Thursday, September 11, 2008

The Election and The War

September 11, 2008

It has seven years ago today that we saw people pouring out of the tall office buildings that surround the church after the bombing of the twin towers in New York and the Pentagon in Washington. Life has gone on. We invaded Afghanistan with wide public support and to initial effect in our pursuit of Al Qaida and Osama bin Laden. We then (perhaps without learning the lesson of Hitler’s opening of the Russian front in WWII) turned our energy and attention to Iraq and the rather sickening sight (at least in retrospect) of Colon Powell seeking to have his Adlai Stevenson moment at the United Nations showing the world the perilous threat of Saddam’s Weapons of mass Destruction.

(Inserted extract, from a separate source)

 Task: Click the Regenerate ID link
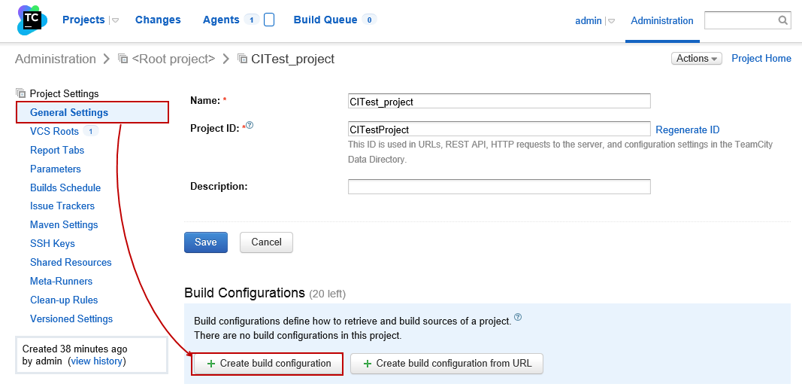click(x=688, y=130)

I presume that there were many in the administration in those days who believed, on balance, that such weapons either existed or were close to coming into existence. We now know, of course that they didn’t exist and that there were clearly a number of intelligence reports over a period of time that made that case but which were (willfully?) ignored by senior politicians in England and America. Even before that came to light it was hard to get a sense as to why we were really in Iraq. There were plenty of (shifting) rationales but I never heard a compelling reason for taking the extraordinary step of America and its allies (notably England) being the aggressors in a massive war. We knew than and know more now about the young policy types from the Nixon administration (Wolfowitz et al) who were now senior enough to try and put their theories to the test. I remember asking journalists Judy Woodruff and Ray Suarez in a meeting with some Episcopal clergy in 2003 why they thought we were really in Iraq and their answers added up to saying that no one really know but that our political leaders were clear ‘believers’ that the invasion was the best thing we could be doing. I wanted then, and I want now, leaders who will do better than that in the matters of life and death with which they deal.

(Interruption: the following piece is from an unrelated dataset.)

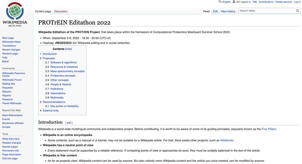This screenshot has height=164, width=302.
Task: Click Create account at the top
Action: (x=283, y=2)
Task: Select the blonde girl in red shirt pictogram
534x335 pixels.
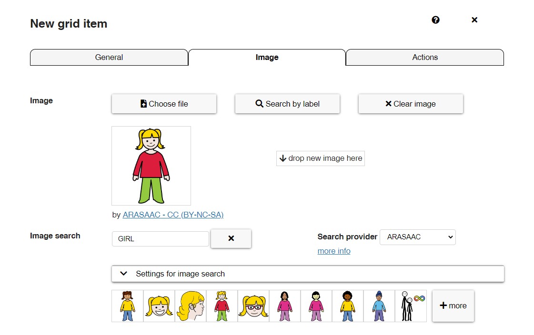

I opposed this war (in contrast to the first Iraq war and our invasion of Afghanistan) on moral grounds. But we lost some parishioners from All Saints’ in those days allegedly because I did not speak out forcefully enough against it. My own view at the time was that railing against a war that was underway was tilting at windmills and that the best we could do was pray that something good could be brought out of this terrible thing. Maybe Iraq post-Saddam could be a better and more free place for those who live there. I was skeptical of the talk of ‘nation building’ and skeptical about how self serving were our motives where oil was concerned, but maybe something good could be brought out of this war. Later I learned that we could join the great spiritual tradition of lament and we put together a service of prayer for peace, (basically music and silence with some written meditations) which I still use in my own prayer. (Our recent performance of Karl Jenkins’ The Armed Man was a direct result of that desire to find ways to lament the war.

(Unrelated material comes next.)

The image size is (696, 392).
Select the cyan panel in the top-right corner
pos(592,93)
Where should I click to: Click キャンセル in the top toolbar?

That is the same view I have taken with every subsequent morally questionable decision (including, most recently, ‘the surge’ of troops being sent to Iraq even as our allies continued to bail.) it appears that this last one has brought about a measure of quiet or at least been a catalyst for some Iraqi Sunni people to find the backbone to resist the radicals in their midst who would keep going the cycle of violence and bloodshed. I remember the criticism that the then Archbishop of Canterbury took from Margaret Thatcher and others for reminding the British nation of their need to repent during a service of thanksgiving at the end of the Falklands war in the 80s. He did not buy into the jingoism and political capital that was being claimed as a result of ‘victory’. I give all credit to General Petraeus and our troops under his command for their part in bringing about a reduction in violence, but Iraq is still a long way from ‘peace’; and claims of ‘victory’ (such as we have heard from the G.O.P.’s V.P. nominee in recent days) in the face of all the bloodshed of the long years past, is not something that makes sense to me.

I’m delighted that eight thousand or so of our troops will be coming home and not replaced before Christmas. I’m happy that there is some chance of our escaping a long term entanglement of large numbers of troops with some possibility of being able to leave a relative degree of stability even if it does not last very long. And I hope that we will have a President committed to getting the rest of our troops out of Iraq in short order. I hope that General Petraeus or someone with his kind of tactical vision can take command in Iraq where it seems we will need to be for quite a while longer if there is really a meaningful way to deal with Al Qaida if that idea has any meaning.

1 comment: said...

I commend to readers of Geoffrey's blog a remarkable new book by the journalist Ron Suskind called "The Way of the World." Suskind creates parallel narratives around the lives of more than half a dozen people -- from a prisoner in Guantanamo, to President Bush, and others.

The coup in the book is Suskin's uncovering of this development: Several months prior to the start of the war, the head of the British Secret Service met with his counterpart in Iraq, who told him that Iraq had no WMDs, no plans to build and use nuclear weapons. Iraq wanted its neighbors to think this was happpening so they would think twice before taking on Iraq.

This astonishing development, unchallenged as far as I know, was ignored by the American and British governments. And you know what followed.